Copy out every line in the entries below that includes "Controllers".

(Stored data)
▼▼▼

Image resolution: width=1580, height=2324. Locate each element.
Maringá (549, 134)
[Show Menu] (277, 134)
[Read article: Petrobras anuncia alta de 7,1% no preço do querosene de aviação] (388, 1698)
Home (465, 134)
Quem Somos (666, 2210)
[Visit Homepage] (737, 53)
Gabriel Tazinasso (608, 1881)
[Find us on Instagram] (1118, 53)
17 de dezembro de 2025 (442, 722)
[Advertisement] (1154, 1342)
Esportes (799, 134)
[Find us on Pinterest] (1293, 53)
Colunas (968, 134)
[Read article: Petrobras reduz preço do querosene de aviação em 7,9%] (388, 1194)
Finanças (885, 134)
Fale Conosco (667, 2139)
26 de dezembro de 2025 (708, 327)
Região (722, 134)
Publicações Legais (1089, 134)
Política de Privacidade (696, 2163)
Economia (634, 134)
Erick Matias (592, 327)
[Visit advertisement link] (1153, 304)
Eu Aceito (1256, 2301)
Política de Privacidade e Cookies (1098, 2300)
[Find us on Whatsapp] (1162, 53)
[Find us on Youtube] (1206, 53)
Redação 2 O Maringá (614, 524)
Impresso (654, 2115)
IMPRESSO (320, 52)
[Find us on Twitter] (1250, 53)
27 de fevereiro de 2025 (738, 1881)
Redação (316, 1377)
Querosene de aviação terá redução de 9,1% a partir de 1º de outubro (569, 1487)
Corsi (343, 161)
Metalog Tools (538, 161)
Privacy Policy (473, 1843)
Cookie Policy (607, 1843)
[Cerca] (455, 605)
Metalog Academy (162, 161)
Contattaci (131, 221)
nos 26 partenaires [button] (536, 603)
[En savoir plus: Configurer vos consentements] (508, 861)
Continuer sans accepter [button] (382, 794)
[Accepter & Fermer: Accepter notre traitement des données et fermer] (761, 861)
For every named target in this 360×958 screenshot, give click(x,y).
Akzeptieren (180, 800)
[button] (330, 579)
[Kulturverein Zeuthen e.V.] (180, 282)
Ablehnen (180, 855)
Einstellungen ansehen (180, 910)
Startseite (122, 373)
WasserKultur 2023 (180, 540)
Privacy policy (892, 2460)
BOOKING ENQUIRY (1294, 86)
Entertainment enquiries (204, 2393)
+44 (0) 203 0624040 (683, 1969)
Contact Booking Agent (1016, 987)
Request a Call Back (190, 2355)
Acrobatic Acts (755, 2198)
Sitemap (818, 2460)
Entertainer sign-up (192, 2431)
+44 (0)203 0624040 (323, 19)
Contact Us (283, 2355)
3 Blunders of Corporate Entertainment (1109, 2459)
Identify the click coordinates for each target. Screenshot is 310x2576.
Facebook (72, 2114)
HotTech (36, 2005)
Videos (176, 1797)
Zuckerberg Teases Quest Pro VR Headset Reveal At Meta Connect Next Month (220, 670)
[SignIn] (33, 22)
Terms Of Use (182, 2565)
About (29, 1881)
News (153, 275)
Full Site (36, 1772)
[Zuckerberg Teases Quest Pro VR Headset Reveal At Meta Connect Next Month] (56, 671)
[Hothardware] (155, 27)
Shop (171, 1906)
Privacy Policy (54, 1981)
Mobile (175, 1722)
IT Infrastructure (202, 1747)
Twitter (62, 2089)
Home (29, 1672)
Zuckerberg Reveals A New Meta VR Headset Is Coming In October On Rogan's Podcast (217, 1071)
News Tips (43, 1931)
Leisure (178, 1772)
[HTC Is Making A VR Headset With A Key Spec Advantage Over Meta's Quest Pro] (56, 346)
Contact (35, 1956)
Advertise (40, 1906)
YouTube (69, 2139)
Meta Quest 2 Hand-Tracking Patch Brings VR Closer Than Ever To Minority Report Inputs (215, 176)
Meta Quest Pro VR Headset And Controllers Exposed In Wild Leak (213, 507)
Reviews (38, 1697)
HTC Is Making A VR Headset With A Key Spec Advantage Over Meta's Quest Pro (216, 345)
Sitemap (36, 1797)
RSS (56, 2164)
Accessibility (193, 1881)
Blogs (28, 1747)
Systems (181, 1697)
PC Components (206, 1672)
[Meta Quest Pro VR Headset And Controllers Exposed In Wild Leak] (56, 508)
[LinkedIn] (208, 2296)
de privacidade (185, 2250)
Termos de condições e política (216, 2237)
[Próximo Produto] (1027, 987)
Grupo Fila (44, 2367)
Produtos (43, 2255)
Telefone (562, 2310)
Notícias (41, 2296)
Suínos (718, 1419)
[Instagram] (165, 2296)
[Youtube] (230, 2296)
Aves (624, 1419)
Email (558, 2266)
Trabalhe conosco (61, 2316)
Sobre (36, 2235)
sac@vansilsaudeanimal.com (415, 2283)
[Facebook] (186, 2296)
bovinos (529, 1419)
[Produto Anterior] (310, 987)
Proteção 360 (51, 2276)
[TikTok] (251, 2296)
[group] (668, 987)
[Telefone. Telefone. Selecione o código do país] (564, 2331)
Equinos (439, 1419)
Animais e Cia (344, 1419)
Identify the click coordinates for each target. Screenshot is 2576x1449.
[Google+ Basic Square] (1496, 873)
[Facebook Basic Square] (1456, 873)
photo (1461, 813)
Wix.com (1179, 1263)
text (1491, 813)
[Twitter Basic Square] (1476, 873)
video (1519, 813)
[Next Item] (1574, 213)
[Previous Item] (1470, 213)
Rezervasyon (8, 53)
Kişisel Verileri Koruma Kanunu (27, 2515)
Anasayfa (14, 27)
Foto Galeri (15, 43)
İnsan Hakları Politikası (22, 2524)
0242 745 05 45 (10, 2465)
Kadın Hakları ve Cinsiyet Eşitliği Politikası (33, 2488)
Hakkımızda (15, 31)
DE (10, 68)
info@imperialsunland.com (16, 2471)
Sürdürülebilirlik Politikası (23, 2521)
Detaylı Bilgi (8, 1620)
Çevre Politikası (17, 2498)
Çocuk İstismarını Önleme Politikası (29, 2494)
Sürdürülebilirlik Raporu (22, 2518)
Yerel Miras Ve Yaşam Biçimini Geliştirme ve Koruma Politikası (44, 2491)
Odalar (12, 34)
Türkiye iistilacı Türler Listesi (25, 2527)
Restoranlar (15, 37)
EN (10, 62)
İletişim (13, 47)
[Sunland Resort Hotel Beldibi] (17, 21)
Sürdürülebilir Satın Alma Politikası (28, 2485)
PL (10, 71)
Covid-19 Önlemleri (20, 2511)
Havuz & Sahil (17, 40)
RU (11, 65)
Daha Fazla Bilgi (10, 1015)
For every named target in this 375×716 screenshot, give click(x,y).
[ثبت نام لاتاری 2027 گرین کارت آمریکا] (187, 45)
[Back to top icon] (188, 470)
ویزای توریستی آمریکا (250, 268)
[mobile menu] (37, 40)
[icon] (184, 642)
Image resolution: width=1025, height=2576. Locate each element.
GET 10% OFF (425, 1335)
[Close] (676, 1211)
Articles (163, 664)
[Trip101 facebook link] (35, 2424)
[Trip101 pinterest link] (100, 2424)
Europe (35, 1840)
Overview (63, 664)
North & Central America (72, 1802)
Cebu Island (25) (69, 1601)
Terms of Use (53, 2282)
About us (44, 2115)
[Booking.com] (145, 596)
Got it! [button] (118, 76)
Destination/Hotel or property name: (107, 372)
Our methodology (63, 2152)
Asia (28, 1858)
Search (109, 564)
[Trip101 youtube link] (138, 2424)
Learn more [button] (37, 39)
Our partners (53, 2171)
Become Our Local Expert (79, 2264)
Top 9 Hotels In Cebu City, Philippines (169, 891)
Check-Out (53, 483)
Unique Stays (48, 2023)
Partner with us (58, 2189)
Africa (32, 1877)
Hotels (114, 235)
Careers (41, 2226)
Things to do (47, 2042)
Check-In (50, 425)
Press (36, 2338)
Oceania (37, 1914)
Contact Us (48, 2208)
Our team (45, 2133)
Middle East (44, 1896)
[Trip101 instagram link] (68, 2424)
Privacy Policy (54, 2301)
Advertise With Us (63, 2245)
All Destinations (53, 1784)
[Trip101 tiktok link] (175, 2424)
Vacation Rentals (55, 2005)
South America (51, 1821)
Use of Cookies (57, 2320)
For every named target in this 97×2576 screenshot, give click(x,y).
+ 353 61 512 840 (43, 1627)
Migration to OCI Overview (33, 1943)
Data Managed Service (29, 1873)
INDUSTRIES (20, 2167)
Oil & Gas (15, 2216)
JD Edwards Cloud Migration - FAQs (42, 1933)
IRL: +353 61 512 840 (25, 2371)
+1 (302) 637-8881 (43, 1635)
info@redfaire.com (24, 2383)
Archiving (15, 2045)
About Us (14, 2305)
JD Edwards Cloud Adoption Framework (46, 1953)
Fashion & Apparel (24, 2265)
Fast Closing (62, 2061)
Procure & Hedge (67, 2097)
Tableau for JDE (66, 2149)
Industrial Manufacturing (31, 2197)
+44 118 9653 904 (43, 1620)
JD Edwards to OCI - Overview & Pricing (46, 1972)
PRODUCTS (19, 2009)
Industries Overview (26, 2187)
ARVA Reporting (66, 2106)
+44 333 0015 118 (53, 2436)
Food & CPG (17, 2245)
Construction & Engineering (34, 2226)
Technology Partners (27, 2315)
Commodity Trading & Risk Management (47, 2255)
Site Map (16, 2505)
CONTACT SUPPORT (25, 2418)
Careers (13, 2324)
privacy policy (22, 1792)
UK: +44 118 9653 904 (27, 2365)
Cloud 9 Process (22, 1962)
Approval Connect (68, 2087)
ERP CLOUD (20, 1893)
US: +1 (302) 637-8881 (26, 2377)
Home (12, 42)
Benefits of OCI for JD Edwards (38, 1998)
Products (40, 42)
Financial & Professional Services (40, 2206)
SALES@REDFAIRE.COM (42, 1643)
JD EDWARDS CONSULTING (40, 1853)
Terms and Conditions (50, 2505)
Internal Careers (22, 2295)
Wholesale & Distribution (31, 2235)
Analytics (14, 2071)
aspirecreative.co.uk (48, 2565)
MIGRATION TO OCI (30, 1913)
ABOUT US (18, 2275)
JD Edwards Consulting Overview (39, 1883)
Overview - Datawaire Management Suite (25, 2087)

▲▲▲

◆ Solved problem:
Meta Quest Pro VR Headset And Controllers Exposed In Wild Leak (213, 507)
[Meta Quest Pro VR Headset And Controllers Exposed In Wild Leak] (56, 508)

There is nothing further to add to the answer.